Obviously, this isn’t universally true. I have met gamers who to put it kindly, are narrow-minded. And of course, being of a faith outside of the norm of your community doesn’t automatically mean you’ll enjoy the hobby of gaming. Gaming, like any hobby is something that some will enjoy and some will find boring, lame, and/or a waste of time.
Extra Bonus Geek Question!
I polled several of my gaming buddies, and this question I feel best asserts my posse’s geek cred.
11. In the “Song of Ice and Fire” RPG, will players be able to recreate fights like the one between Gregor Clegane and Prince Oberyn without using dumb tactics for either one or requiring ridiculously implausible rolls?

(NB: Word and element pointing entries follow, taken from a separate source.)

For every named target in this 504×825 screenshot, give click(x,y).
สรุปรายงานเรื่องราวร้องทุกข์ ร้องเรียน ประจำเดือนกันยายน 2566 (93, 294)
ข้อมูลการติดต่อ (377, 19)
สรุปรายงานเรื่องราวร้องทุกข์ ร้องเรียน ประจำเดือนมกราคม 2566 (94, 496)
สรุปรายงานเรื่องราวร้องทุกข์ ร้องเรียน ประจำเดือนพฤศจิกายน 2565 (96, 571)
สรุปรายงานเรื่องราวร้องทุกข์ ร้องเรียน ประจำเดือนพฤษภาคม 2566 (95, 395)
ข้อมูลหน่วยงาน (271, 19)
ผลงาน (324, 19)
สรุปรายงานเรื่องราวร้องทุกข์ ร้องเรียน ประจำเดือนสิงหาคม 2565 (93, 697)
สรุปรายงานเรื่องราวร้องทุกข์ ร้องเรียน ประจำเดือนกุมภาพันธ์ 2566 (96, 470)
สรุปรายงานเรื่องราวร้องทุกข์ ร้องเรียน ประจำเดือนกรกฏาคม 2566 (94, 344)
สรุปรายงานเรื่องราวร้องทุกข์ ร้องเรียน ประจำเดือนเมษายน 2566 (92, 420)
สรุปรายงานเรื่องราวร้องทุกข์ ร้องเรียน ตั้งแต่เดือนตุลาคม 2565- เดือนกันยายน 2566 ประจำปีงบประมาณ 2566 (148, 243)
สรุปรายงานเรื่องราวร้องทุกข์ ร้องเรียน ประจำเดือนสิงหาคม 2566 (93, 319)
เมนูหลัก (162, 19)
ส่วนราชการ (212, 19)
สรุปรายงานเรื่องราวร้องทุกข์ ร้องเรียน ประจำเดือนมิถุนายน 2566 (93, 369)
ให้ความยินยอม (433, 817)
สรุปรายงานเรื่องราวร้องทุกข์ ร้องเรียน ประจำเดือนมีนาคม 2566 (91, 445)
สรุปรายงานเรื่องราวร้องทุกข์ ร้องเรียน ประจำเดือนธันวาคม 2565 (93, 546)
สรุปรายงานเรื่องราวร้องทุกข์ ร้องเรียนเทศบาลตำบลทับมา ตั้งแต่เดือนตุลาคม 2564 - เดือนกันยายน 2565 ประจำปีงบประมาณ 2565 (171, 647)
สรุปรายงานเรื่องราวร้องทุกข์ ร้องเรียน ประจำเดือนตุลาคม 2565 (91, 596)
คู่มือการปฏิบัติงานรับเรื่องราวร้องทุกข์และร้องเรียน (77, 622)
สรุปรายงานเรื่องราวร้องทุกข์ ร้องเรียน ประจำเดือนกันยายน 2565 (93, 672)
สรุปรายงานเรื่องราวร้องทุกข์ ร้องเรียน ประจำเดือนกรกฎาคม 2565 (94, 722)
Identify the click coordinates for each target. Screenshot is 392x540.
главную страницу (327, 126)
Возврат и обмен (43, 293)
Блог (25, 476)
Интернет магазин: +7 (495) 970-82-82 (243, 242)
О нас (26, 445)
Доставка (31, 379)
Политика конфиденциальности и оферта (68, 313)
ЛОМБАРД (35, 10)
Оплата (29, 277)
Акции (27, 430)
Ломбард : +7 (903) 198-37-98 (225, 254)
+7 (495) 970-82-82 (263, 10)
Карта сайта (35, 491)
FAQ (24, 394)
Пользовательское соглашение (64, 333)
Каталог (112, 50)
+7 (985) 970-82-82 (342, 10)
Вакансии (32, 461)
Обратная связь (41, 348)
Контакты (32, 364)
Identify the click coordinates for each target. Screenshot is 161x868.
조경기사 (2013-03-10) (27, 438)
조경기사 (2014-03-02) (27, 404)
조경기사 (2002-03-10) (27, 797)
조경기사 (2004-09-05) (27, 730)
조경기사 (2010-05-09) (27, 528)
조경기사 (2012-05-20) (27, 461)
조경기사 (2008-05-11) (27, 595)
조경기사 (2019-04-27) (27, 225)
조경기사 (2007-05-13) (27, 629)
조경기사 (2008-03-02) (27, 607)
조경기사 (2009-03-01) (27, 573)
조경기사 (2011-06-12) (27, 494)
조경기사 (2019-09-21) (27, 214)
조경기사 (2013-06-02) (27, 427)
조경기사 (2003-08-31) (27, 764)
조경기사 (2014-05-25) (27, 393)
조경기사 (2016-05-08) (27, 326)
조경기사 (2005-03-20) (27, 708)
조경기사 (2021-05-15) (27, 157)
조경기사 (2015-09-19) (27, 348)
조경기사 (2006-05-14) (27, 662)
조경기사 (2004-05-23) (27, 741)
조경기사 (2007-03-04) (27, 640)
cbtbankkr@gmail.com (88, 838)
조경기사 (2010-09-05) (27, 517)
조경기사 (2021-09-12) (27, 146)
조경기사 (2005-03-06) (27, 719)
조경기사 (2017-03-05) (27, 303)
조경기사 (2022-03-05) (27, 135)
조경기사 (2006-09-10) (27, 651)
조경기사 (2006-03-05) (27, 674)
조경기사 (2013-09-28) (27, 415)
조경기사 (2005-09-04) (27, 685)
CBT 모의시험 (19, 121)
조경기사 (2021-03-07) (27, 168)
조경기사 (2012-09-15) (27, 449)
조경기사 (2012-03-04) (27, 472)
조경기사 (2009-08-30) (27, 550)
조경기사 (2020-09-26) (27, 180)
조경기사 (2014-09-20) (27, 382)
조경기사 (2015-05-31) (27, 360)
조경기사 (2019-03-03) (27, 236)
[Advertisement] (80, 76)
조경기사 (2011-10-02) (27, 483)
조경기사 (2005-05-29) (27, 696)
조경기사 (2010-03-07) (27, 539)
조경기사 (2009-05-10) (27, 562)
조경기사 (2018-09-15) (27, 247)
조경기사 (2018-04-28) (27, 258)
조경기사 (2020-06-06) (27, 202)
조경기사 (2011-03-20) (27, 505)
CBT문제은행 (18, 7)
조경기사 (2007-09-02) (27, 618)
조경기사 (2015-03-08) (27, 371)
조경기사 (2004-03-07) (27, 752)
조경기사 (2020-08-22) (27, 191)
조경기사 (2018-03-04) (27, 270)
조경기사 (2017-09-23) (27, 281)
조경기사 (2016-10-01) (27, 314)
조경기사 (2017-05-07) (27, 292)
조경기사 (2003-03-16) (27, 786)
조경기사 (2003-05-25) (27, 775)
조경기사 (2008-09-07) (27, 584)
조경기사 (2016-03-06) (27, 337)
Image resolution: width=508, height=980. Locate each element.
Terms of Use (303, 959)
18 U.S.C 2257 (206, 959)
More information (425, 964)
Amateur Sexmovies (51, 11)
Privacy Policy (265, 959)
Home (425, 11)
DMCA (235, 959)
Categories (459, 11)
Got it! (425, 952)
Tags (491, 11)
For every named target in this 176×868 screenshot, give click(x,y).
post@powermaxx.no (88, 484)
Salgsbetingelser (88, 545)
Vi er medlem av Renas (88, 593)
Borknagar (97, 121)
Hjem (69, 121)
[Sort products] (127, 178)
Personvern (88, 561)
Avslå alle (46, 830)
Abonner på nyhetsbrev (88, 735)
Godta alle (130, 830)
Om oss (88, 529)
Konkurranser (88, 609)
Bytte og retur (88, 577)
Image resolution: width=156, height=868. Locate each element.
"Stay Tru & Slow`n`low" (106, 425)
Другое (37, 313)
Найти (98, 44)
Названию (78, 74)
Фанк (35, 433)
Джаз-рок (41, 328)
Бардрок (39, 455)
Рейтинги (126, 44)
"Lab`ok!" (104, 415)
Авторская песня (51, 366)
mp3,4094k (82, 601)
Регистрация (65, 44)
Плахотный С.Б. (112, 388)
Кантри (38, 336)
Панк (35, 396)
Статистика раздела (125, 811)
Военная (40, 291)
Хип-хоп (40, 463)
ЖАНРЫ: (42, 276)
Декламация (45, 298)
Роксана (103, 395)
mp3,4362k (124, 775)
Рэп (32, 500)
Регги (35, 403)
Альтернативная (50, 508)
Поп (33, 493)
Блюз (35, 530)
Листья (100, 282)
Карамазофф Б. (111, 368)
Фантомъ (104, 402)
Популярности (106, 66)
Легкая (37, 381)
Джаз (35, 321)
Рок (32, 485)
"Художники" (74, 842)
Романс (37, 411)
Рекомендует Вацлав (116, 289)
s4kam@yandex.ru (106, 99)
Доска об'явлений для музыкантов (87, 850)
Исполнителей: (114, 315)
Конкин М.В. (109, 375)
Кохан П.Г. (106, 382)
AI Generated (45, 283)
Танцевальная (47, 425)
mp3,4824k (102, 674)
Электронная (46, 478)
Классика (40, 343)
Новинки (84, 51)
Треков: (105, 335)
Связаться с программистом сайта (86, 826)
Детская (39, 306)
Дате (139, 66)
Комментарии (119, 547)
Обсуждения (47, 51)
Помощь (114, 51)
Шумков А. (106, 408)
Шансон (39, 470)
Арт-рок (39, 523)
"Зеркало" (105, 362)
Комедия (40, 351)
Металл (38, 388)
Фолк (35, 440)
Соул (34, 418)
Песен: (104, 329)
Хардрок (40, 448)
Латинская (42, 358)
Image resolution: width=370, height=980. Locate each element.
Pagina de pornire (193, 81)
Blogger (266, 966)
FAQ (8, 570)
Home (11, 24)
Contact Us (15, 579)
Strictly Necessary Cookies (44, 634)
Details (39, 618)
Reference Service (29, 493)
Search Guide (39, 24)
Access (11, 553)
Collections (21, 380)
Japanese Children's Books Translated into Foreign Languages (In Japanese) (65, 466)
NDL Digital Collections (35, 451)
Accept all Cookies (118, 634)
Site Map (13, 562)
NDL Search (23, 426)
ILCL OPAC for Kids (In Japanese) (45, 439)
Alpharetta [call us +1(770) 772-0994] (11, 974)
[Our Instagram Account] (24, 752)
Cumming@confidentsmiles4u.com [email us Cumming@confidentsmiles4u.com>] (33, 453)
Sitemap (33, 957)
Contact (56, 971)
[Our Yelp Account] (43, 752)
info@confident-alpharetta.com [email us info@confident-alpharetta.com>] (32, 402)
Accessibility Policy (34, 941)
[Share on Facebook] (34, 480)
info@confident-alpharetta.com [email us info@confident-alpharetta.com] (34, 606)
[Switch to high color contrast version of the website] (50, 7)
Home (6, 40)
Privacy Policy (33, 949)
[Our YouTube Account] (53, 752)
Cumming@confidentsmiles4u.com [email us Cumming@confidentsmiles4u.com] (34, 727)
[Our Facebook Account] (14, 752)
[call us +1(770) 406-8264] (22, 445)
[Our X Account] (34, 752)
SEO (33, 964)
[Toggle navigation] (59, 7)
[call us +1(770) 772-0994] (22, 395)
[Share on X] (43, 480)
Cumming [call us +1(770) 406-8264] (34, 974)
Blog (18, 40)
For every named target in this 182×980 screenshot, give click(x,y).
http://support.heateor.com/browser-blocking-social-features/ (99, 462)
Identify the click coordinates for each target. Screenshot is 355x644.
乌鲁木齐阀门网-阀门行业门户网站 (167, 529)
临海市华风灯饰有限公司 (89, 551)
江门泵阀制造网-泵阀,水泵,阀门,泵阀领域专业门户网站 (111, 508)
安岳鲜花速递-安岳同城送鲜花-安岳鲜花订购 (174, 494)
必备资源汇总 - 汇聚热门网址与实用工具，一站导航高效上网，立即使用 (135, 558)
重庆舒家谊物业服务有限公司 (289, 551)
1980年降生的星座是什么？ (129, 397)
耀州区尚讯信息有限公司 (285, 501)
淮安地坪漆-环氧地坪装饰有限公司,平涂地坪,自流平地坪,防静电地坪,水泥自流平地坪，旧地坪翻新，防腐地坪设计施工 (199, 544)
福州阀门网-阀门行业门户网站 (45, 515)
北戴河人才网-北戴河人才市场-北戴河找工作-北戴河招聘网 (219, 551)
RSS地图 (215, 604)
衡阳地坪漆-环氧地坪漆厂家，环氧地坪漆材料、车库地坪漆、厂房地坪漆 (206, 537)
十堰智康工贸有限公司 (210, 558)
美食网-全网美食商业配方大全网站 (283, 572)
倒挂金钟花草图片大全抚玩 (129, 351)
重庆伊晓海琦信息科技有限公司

We certainly hope so! SIFRP (as we call it for short) has a lot of optional detail for systems like combat, but one of my favorite aspects of it is how the player chooses the consequences of damage suffered by the character; all “damage” in combat builds towards “defeat,” at which point the victor gets to decide what happens to the loser: death, unconsciousness, severe embarrassment, or what have you. The defender, however, can choose to mitigate such losses by accepting injuries and wounds (long-term setbacks) to stave off defeat, or even to yield (offering up their own terms of defeat) rather than letting their opponent dictate the terms. There are a lot of options in there for making a good story out of a fight.
About Steve Kenson:
Steve Kenson began freelancing in the RPG industry in 1993. By 1995, he was working full-time as a freelance author and designer on RPGs such as Shadowrun and Earthdawn. He has written for a wide variety of game-lines and published ten novels: seven for the Shadowrun line, two for Crimson Skies, and one for MechWarrior.
In 2002, Steve designed the Mutants & Masterminds Superhero RPG for Green Ronin Publishing under the Open Game License. Two years later, he became a line developer with Green Ronin, overseeing the development of the Second Edition of M&M, along with games such as Blue Rose, True20 Adventure Roleplaying, and A Song of Ice and Fire Roleplaying. He remains an avid gamer with his weekly game group.
Steve maintains a website at www.stevekenson.com and a LiveJournal at xomec.livejournal.com. He lives in southern New Hampshire with New Age and pagan author Christopher Penczak and residential counselor and part-time tooth fairy Adam Sartwell.